Tuesday, 1 July 2008

TV review: Take a bow, Petra Bagust

Of all people, Petra Bagust, on TV3's What's Really In Your Food, emerges as a shining example of journalism.

This ridiculously pretty, famously wholesome, non-journalist did a better job of elucidating a fraught area of foodism than most current affairs journalists would have done - or indeed have done - on this subject.

Credit should go to the researcher, director and writer, obviously, but Bagust's front-of-camera work shows she's far from the harmless, happy bimbo many viewers will have her pegged as.

Her presentation of the big chook question - are indoor-raised broiler chickens good and safe to eat? - was flawlessly balanced, and she barely editorialised.

She asked the obvious questions, and did her usual light, breezy, cutesy schtick, modelling a perky 1950s housewive in a "cook, cover, chill" demonstration.

But her thoughtful summation at the end of the programme will have left no viewer in any doubt that the vast majority of chook consumed in this country is not an entirely wholesome food.

This programme did what too few current affairs or documentaries have the finesse to do: it assembled the facts, laid them out matter of factly, without bullying the viewer one way or another, and only then suggested - and only suggested - what conclusion we might reasonably come to.

What's Really In Your Food? gave the Poultry Association at least equal air time with the organic side of the argument, and it didn't rub our noses in those horrific scenes from furtively taken footage of cruelty in broiler farms.

It wanted to do more extensive filming, but the association said this would be "too difficult to organise". The programme recorded this fact, and didn't feel the need to comment on it.

This was so refreshing. Many documentary makers would feel compelled to make a big deal of the association's reticence to throw its farms open to media scrutiny, but here was a programme that simply put the facts of its particular dealings with the association out there as dispassionately as possible, and let the viewer judge.

The programme clearly didn't set out to take a stand, or even reach a conclusion. It was just there to elicit the facts.

The facts it found were that prophylactic antibiotics are fed in unmeasured doses to more than 90 per cent of the chickens we eat, and that though the association insists none of what's fed to them is capable of messing with human antibiotic resistance, that assurance is disputed, and our Government, along with several overseas, is reviewing the use of antibiotics in chicken farming.

Another fact is that more than 90 per cent of the chicken we eat is from birds which never see daylight or get to exhibit normal outdoor chook behaviour.

They are kept under artificial light, and given about six hours of darkness. They grow in 35 days to optimal size, which it takes naturally raised chooks 50-odd days to achieve.

The indoor chooks that the association allowed us to see did look happy and chooky, with plenty of room, food and water, not up to their necks in poo or misshapen, or six-drumsticked, or prone to any of the other horror stories popularly reticulated about chicken farming.
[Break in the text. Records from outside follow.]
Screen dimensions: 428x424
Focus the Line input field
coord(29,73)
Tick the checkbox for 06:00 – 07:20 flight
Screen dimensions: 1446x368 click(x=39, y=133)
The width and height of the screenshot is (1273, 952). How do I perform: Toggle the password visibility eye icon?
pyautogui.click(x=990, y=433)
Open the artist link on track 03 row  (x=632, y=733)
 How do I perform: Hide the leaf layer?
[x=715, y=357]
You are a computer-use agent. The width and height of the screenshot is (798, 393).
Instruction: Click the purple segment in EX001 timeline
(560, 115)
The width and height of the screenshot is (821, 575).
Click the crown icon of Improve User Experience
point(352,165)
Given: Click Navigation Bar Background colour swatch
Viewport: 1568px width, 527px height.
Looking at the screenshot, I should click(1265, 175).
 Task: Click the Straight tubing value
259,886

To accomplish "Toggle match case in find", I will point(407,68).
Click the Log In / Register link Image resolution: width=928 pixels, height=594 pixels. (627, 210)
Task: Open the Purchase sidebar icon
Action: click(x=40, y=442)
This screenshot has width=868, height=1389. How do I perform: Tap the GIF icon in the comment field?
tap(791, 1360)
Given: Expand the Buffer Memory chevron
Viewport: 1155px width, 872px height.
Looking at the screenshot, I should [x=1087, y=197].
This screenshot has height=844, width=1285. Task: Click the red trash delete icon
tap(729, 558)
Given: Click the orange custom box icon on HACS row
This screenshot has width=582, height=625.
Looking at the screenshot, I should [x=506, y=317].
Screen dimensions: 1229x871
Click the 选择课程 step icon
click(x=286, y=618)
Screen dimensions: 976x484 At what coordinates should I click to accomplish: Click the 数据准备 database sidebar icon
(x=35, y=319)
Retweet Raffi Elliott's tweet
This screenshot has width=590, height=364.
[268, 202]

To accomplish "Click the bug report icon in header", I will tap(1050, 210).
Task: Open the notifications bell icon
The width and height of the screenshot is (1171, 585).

And there was no cheap juxtaposition of footage comparing the indoor chooks' cavernous barn with the more fetching, rustic outdoor organic chooks' playground. Each type of farming was reviewed unexcitedly, and separately.

The programme also tested the chicken meat. Indoor intensively farmed chicken came out as higher in fat and lower in protein than organic chicken. Chicken nuggets' contents were also analysed - containing as little as 30 per cent chicken, padded out with soy, texturisers and additives such as detergent and sunset yellow dye.

When it came to flavour, the programme had a little fun, getting opinionated Auckland chef Simon Gault to prepare mass-farmed indoor chicken with corn-fed, with organic and KFC.

The results were inconclusive, but even that was fascinating. Ingeniously, the tasting panel comprised body-builders, who consume heroic quantities of chicken, because it's about the leanest protein you can get that's easy to source and prepare.

Many of them favoured the mass-farmed chook, because, as Gault pointed out, it's what they're used to eating. The taste of organic chook would be alien to them. And Gault's own finesse with chook ran it close with KFC in another blind tasting, which was salutary all round.

As the programme pointed out, mass-farmed indoor-raised chook is exponentially cheaper than organic chicken, and in these days of vaulting food prices, that's likely to be the prime determinant in which kind of chook we buy.

And in many parts of the country, including Wellington, you can't regularly get organic chicken anyway, so price doesn't even enter into it.

However, What's Really In Our Food? has already proven itself deservedly influential, with a book on chemical food additives it referred to in an episode last year selling out within days of the programme being aired.

This week's effort probably won't dent the mass- farmed chook market but, to succumb to the irresistible cliche, it was food for thought.

*What's Really In Your Food, Tuesday, 8pm, TV3.